Saved entries:

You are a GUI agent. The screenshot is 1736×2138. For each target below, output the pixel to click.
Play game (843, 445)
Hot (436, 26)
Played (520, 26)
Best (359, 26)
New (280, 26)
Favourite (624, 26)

* **TASK PROMPT**: All entries must come back exactly as they were written.

* **ANSWER TO THE EXERCISE**:
You are a GUI agent. The screenshot is 1736×2138. For each target below, output the pixel to click.
Play game (843, 445)
Hot (436, 26)
Played (520, 26)
Best (359, 26)
New (280, 26)
Favourite (624, 26)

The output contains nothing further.